• _Page extract_:
---+---

The Plight of the Trade Paperback Reader

All New X-Men Vol. 1: Yesterday's X-MenMy comic book adventure started with a trade paperback. All New X-Men Vol. 1: Yesterday’s X-Men knocked my socks off and I’ve steeped myself in the medium ever since. Between Steff and I, we’ve amassed a mix of individual comics, trade paperbacks of the hard and soft cover variety, as well as a few giant omnibuses. Personally, I prefer the trade paperback format because it compiles a series of issues in a format that lends itself to a nice chunk of reading time. They sit comfortably on a bookshelf. I also like the fact that they’re readily available at most mainstream bookstores and are generally cheaper than buying individual issues. However, as I’ve come to realize, this format also has its drawbacks.

With the exception of All New X-Men, I’m between 2-4 volumes behind in each modern comic series I want to read. Gathering and reading through them all is going to take some time, so I’m not too concerned about that. However, now that I’m all caught up on the trade paperback versions of X-Men, I’m stuck having to wait till May for volume 4 to hit store shelves. If I want to save a few more bucks and get a soft cover version, I’ll have to wait even longer. As of writing, volume 2 of All New X-Men hasn’t quite hit store shelves yet.

All the while, the series continues without me. I’ve accidentally spoiled a few things about what’s to come because for everyone else reading the monthly issues, it’s what’s happening right now. If I stick to the trade paperback schedule, I’m also going to have to deal with the fact that spoilers will be everywhere I go any time I try and look online for comic-related content. I could just start buying the individual issues, but I also want to save money and not have to deal with storing flimsy comic books. As such, I’ve essentially doomed myself to being 6-8 months behind on everything.

A few weeks back, I went to Toronto Comicon in hopes of bolstering my collection with more cool stories; ideally in trade paperback format. To my surprise, this was easier said than done. The venue was filled with seemingly tens of thousands of individual comic books, yet trade paperbacks were much harder to come by. Most stores only had a handful of them tucked away from their main attractions; oftentimes heavily reduced in price. What was left for the most part were really bottom-of-the-barrel books; stuff that even my newbie self knew weren’t that good.

---+---

• _Data extracts_:
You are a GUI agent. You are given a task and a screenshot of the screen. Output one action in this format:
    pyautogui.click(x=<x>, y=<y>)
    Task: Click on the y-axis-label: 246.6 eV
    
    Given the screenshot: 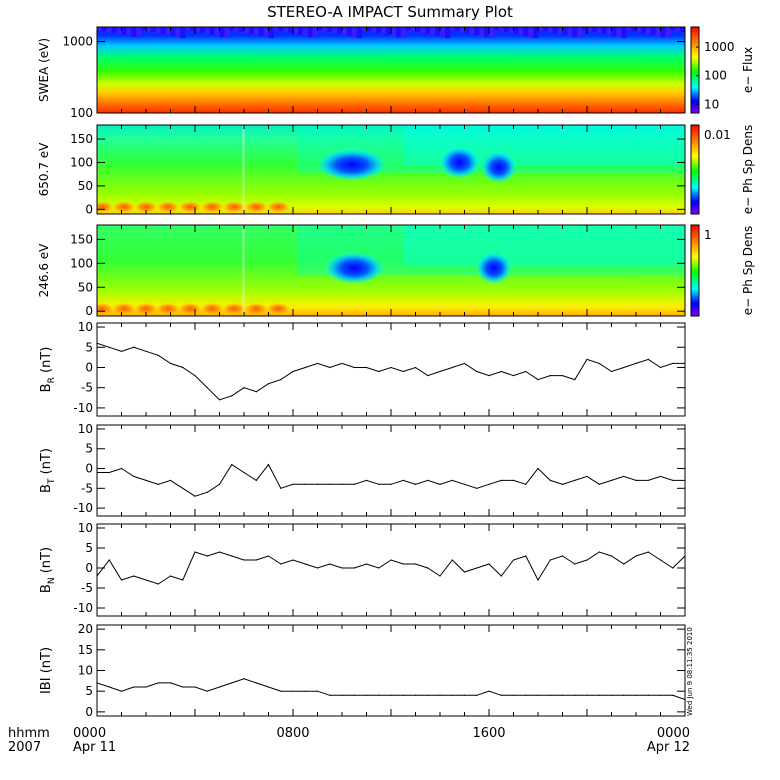 What is the action you would take?
    pyautogui.click(x=44, y=270)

---+---

From the trade paperback essay above, repeat word for word the passage that opens with "The Plight of" and closes with "has its drawbacks.".

The Plight of the Trade Paperback Reader

All New X-Men Vol. 1: Yesterday's X-MenMy comic book adventure started with a trade paperback. All New X-Men Vol. 1: Yesterday’s X-Men knocked my socks off and I’ve steeped myself in the medium ever since. Between Steff and I, we’ve amassed a mix of individual comics, trade paperbacks of the hard and soft cover variety, as well as a few giant omnibuses. Personally, I prefer the trade paperback format because it compiles a series of issues in a format that lends itself to a nice chunk of reading time. They sit comfortably on a bookshelf. I also like the fact that they’re readily available at most mainstream bookstores and are generally cheaper than buying individual issues. However, as I’ve come to realize, this format also has its drawbacks.